* REQUIRED WORK *
Could you repeat all of the entries exactly, leaving out any pictures?
*** Opening DATA FOR THIS EXERCISE ***
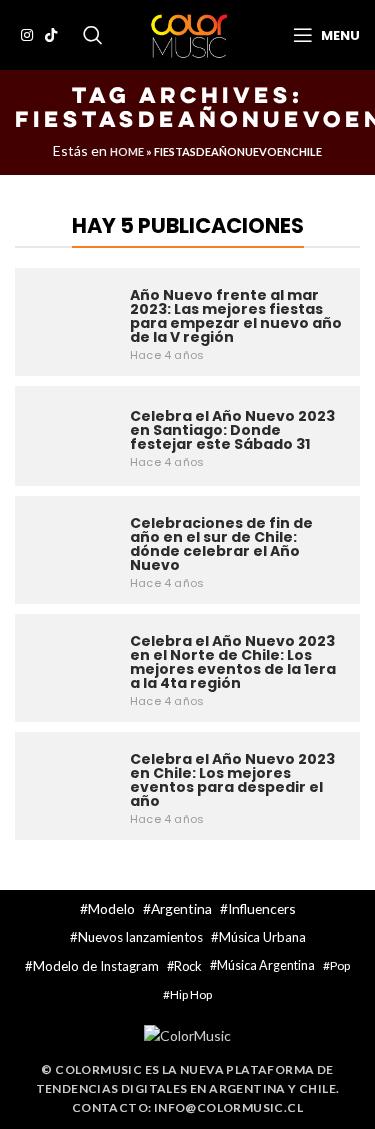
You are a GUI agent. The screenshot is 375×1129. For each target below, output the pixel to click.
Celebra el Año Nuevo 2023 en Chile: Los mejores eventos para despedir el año (232, 780)
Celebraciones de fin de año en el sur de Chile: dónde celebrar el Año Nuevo (221, 544)
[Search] (93, 35)
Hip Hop (191, 994)
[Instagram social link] (27, 35)
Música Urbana (262, 937)
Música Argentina (266, 965)
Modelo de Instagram (96, 966)
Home (127, 151)
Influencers (262, 908)
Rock (188, 966)
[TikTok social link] (51, 35)
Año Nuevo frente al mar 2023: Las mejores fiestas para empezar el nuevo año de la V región (236, 316)
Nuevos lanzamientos (140, 937)
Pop (340, 965)
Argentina (181, 908)
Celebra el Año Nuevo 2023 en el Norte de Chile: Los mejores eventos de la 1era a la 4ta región (233, 662)
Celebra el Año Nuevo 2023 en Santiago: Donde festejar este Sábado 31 (232, 430)
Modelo (111, 908)
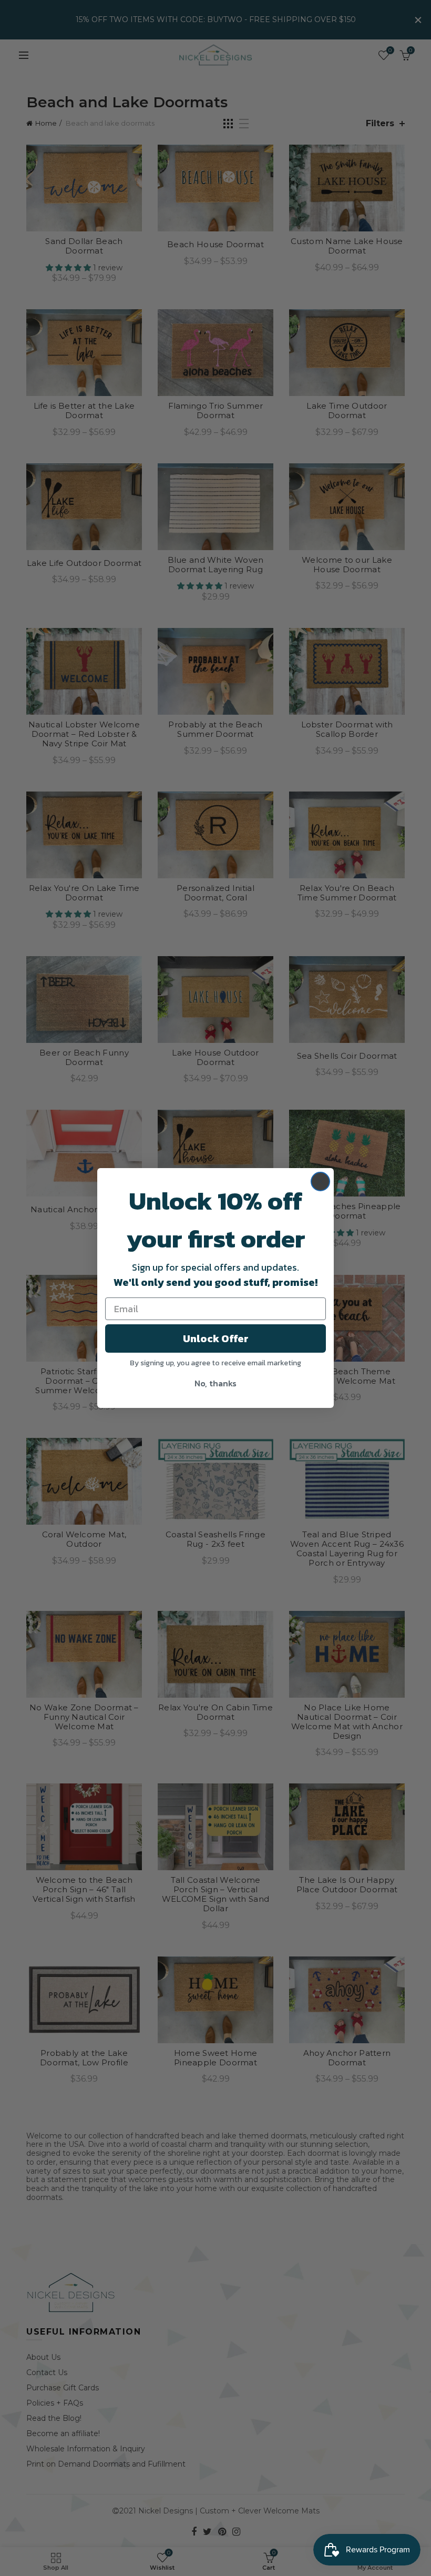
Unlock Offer (216, 1338)
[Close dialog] (320, 1181)
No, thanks (215, 1383)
*** Closing DATA FOR THIS EXERCISE ***
* WRITTEN REPLY *
You are a GUI agent. The screenshot is 375×1129. For each target below, output the pixel to click.
Celebra el Año Nuevo 2023 en Chile: Los mejores eventos para despedir el año (232, 780)
Celebraciones de fin de año en el sur de Chile: dónde celebrar el Año Nuevo (221, 544)
[Search] (93, 35)
Hip Hop (191, 994)
[Instagram social link] (27, 35)
Música Urbana (262, 937)
Música Argentina (266, 965)
Modelo de Instagram (96, 966)
Home (127, 151)
Influencers (262, 908)
Rock (188, 966)
[TikTok social link] (51, 35)
Año Nuevo frente al mar 2023: Las mejores fiestas para empezar el nuevo año de la V región (236, 316)
Nuevos lanzamientos (140, 937)
Pop (340, 965)
Argentina (181, 908)
Celebra el Año Nuevo 2023 en el Norte de Chile: Los mejores eventos de la 1era a la 4ta región (233, 662)
Celebra el Año Nuevo 2023 en Santiago: Donde festejar este Sábado 31 (232, 430)
Modelo (111, 908)
Unlock Offer (216, 1338)
[Close dialog] (320, 1181)
No, thanks (215, 1383)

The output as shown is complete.